Kuniko Inoguchi, former ambassador to the U.N. Conference on Disarmament, was set to win a seat in the House of Representatives election Sunday, according to Kyodo News projections.

Inoguchi, 53, a political science professor at Sophia University in Tokyo, is ranked at the top of the ruling Liberal Democratic Party's list of candidates in the proportional representation block for Tokyo. She did not run in a single-seat district.

Inoguchi became a disarmament ambassador in Geneva in April 2002 and served for two years. She was the first Japanese academic in 40 years to assume an ambassadorial post.

Pundits widely expect Prime Minister Junichiro Koizumi to appoint Inoguchi as the new foreign minister.

"I really feel grateful," Inoguchi said after arriving at the LDP's Tokyo office at 8 p.m. and confirming TV reports assuring her of victory.

The Sophia University graduate received a doctorate in political science from Yale University in 1982 and was appointed to a number of other government positions, including a stint on the Defense Policy Review Council.

'Reform madonna' wins

SHIZUOKA (Kyodo) Former Finance Ministry bureaucrat Satsuki Katayama captured the Shizuoka No. 7 single-seat district Sunday, ousting an opponent of Prime Minister Junichiro Koizumi's postal reforms.

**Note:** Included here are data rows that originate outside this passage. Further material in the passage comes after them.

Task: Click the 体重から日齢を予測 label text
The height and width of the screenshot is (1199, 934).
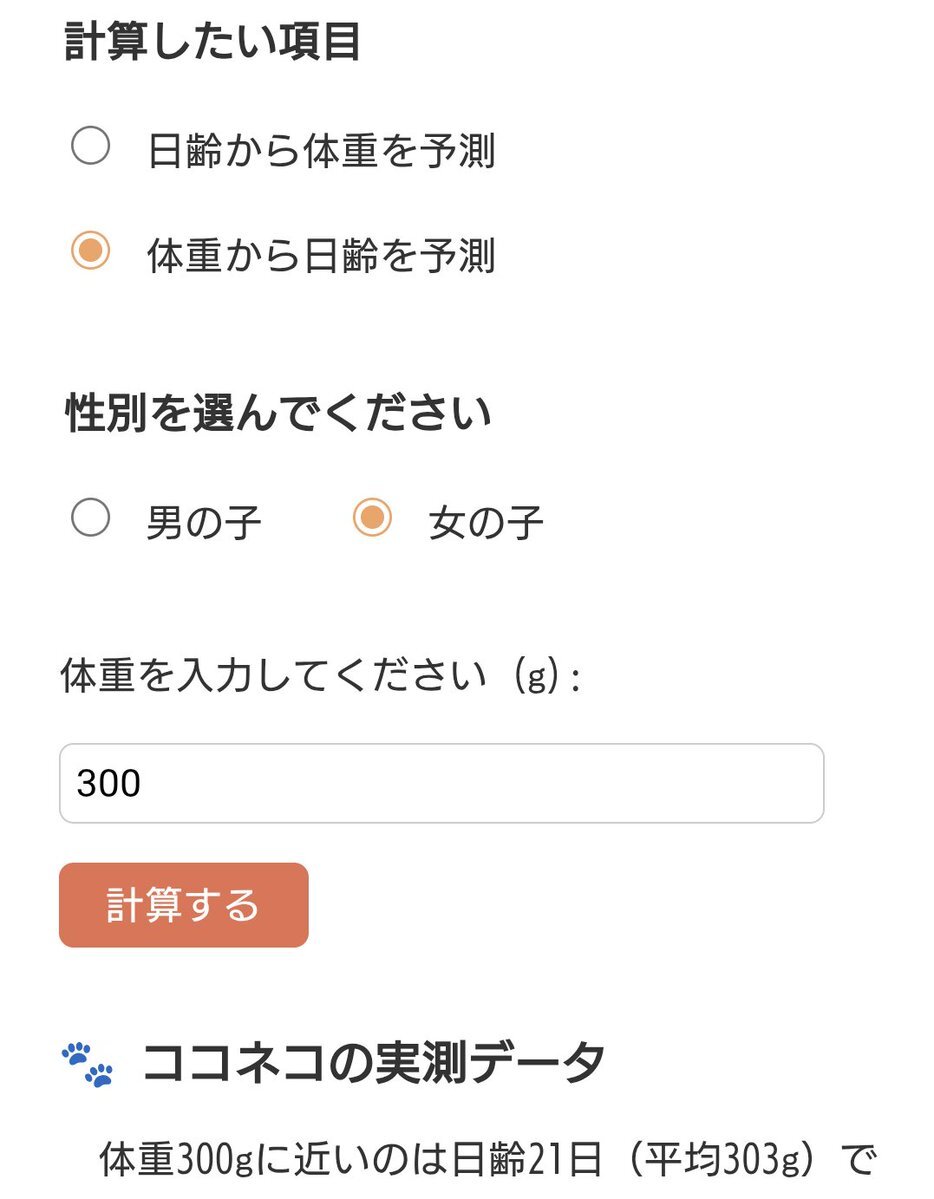Action: (321, 255)
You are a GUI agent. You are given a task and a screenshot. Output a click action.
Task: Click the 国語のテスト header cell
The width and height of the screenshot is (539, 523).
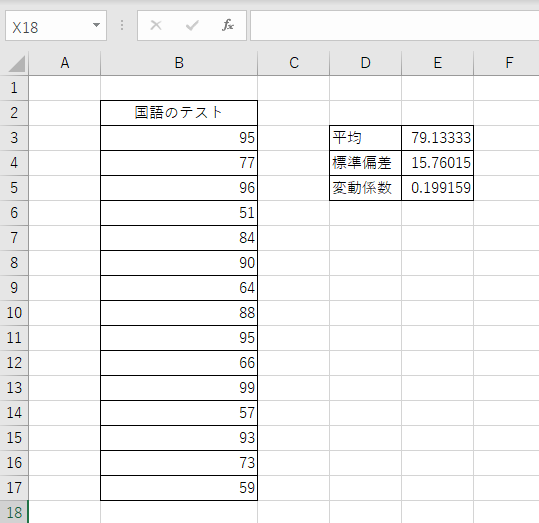(179, 113)
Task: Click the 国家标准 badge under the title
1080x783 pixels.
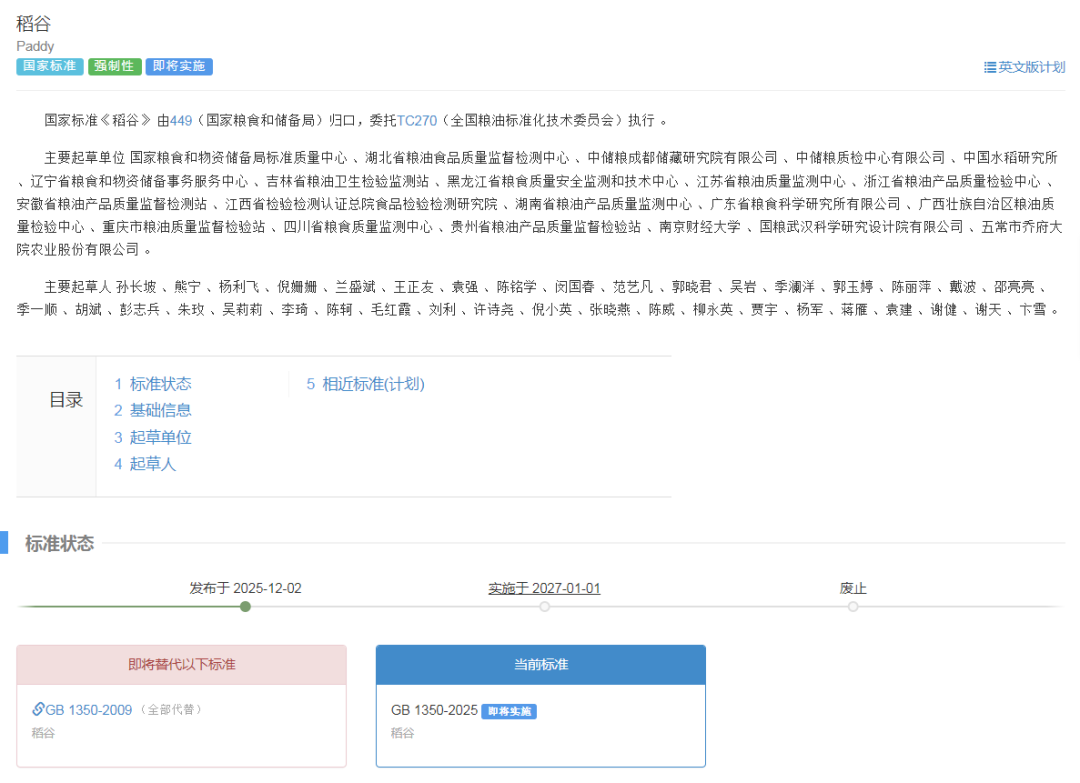Action: tap(49, 67)
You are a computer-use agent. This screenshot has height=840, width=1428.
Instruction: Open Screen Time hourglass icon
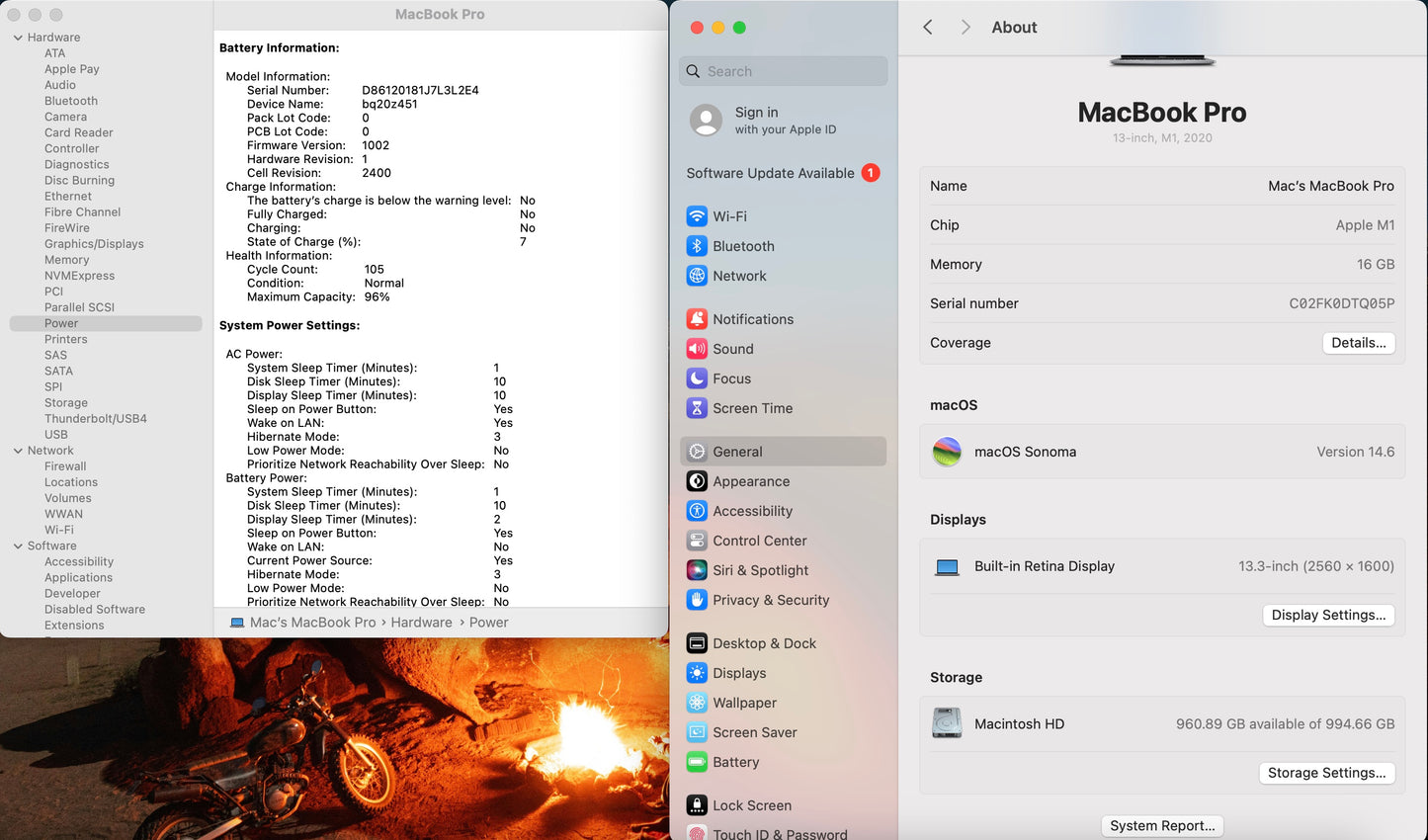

Katayama, 46, touted by Koizumi as a "madonna of reform" and running on the ruling Liberal Democratic Party ticket, beat independent Minoru Kiuchi, 40, a former diplomat and LDP rebel who voted against the postal reform bills, and Takuya Abe, 38, a former city assembly member of the Democratic Party of Japan.

The first female budget examiner at the Finance Ministry, Katayama quit her job in mid-August when Koizumi personally tapped her to run against Kiuchi as a "parachute candidate" in the Shizuoka district.

The Tokyo University graduate was one of more than 30 "assassin" candidates fielded by Koizumi.